** Start **

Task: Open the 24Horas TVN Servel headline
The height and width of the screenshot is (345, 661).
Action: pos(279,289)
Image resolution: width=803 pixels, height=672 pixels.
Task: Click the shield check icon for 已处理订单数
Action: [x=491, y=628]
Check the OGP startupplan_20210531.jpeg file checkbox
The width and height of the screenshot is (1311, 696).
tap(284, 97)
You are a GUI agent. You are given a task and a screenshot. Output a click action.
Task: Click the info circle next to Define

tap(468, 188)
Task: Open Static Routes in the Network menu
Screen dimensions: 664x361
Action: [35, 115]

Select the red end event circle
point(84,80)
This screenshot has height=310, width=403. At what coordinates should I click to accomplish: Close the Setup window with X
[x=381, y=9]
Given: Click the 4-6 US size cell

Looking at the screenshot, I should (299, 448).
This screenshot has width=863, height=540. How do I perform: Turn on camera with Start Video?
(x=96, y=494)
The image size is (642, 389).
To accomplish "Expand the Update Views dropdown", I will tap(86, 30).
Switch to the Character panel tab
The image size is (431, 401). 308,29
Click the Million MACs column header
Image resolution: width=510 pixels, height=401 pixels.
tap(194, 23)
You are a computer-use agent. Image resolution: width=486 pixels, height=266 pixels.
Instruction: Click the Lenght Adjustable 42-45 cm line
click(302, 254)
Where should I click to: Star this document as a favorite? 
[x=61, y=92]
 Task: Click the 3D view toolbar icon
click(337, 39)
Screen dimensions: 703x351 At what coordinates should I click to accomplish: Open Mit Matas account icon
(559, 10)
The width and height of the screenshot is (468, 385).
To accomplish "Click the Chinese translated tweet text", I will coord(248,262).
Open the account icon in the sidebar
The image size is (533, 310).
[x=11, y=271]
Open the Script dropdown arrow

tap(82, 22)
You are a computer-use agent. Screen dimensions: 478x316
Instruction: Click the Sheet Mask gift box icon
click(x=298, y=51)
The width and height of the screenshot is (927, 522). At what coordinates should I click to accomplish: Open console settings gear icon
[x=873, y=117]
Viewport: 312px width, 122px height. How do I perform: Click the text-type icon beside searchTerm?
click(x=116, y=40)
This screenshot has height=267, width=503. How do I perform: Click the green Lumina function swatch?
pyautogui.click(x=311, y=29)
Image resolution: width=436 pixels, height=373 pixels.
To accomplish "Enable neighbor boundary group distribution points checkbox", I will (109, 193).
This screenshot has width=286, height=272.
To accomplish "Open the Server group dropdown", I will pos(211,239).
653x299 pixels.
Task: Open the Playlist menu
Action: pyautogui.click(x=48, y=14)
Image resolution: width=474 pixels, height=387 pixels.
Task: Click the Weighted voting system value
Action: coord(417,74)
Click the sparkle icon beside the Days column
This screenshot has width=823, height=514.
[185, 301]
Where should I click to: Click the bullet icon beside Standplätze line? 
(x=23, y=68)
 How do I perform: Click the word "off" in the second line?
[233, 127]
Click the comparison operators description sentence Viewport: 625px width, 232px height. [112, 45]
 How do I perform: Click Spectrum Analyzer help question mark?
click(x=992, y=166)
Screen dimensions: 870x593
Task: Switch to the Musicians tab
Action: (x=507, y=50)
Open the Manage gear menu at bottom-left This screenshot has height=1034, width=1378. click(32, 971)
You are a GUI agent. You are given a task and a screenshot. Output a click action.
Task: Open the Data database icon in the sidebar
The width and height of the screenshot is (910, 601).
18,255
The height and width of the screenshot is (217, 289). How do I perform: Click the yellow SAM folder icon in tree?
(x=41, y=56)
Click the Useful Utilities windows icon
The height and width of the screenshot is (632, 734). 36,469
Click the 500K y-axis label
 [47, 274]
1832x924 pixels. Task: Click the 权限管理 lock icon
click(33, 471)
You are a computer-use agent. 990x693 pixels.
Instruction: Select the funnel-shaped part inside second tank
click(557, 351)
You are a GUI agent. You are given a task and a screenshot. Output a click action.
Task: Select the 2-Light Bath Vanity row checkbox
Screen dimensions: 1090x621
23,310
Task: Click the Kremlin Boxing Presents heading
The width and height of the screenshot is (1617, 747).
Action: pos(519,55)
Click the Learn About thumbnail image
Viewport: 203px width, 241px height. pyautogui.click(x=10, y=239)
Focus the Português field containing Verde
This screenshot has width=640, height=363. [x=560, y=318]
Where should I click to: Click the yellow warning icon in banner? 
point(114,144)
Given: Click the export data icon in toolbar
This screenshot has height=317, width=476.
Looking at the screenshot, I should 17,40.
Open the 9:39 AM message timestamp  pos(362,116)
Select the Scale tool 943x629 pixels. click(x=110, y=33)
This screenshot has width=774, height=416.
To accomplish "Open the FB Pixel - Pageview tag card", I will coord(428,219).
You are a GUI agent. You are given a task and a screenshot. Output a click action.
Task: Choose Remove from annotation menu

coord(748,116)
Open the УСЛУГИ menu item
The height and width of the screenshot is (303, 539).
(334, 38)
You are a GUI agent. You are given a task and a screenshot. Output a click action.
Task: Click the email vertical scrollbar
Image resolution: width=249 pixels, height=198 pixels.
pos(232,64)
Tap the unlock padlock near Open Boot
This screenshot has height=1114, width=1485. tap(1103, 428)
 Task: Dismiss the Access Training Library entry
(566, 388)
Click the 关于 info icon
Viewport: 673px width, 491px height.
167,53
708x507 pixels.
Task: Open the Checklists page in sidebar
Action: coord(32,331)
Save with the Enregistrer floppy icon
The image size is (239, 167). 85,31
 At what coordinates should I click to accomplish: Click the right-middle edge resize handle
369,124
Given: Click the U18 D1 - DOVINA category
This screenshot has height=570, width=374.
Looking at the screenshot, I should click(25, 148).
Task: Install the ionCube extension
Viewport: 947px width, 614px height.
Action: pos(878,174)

** End **

YOUR TASK. Copy each line of the data above that contains the string "column", treating uppercase and lowercase as different.

THE OUTPUT.
Click the Million MACs column header
Click the sparkle icon beside the Days column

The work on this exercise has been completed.